- **Exercise tasks**
• a. In the PDFBox issue text below, solving which other issue means the scratch file of the source PDF is no longer used?
• b. Rewrite the paragraph of the PDFBox issue text that begins "When a page is grabbed" as a shorter version that keeps its main facts.
• c. Carry on the PDFBox issue text below from the point where it stops.

- **Text shown**
——————————
[
https://issues.apache.org/jira/browse/PDFBOX-1093?page=com.atlassian.jira.plugin.system.issuetabpanels:all-tabpanel
]
Andreas Lehmkühler resolved PDFBOX-1093.
----------------------------------------
Resolution: Fixed
Fix Version/s: 1.8.2
Assignee: Andreas Lehmkühler
The scratch file of the source pdf isn't used any longer with solving
PDFBOX-1586. Set to resolved
> Copy Page from one Document to another: Page Content Stream Linked to
> Original Document
> ---------------------------------------------------------------------------------------
>
> Key: PDFBOX-1093
> URL: https://issues.apache.org/jira/browse/PDFBOX-1093
> Project: PDFBox
> Issue Type: Bug
> Components: Text extraction
> Affects Versions: 1.6.0
> Reporter: [email protected]
> Assignee: Andreas Lehmkühler
> Fix For: 1.8.2
>
>
> When a page is grabbed from one document and added to another (via addPage or
> importPage) the Content Stream of the page retains the scratchFile and
> unFiltered/FilteredStreams from it's original document. This means that a
> page is always connected to it's original document and not wholly a part of
> it's new document.
> The problem with this situation:
> -When searching for text within a large (800,000 page) pdf file performance
> can potentially be increased if the pdf file is split into single pages for
> incremental text extraction. Each page is searched individually rather than
> an entire document search. To achieve this, a new document is created and a
> single page from the original pdf is added.
——————————
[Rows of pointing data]
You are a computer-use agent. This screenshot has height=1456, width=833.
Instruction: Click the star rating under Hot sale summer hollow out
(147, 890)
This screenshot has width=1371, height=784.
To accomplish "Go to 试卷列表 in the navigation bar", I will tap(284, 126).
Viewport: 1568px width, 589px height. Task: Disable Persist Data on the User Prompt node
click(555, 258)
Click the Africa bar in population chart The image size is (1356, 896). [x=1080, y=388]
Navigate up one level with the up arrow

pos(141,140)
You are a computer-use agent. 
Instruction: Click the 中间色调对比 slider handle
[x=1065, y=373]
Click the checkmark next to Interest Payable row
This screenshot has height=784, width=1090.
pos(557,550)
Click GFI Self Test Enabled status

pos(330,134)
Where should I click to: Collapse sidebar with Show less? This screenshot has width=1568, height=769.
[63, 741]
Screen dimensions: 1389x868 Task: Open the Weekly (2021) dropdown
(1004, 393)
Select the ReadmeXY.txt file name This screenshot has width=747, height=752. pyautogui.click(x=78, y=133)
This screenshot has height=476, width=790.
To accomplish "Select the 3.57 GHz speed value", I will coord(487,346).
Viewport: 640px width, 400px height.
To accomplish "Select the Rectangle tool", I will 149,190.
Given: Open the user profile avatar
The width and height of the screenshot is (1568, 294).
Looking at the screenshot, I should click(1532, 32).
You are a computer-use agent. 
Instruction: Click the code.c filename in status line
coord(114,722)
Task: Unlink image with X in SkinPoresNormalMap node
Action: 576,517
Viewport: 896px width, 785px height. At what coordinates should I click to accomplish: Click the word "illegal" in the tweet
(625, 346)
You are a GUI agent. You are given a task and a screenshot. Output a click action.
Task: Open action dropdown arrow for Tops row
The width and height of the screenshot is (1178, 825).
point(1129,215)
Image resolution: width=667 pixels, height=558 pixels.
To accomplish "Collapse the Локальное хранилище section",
——————————
- **Exercise answers**
• a. PDFBOX-1586

• b. A page copied into another document with addPage or importPage keeps a content stream that still holds the scratchFile and unfiltered/filtered streams of its original document, so the page stays tied to that document instead of fully belonging to the new one.

• c.
> -When searching through these 1 page documents, the scratchFile of the
> original pdf is used, and it will grow as the text from each page is
> extracted. This leads to an out of memory condition, which appears as a
> "SEVERE Stop reading corrupt stream" exception from doDecode() as the write
> buffer attempts to expand to a size greater than the maximum heap size.
> A workaround for this problem is to create a new document, add the page to
> the document, save the document, close it and then load it again.
> Unfortunately the performance cost of this workaround is prohibitive.
--
This message is automatically generated by JIRA.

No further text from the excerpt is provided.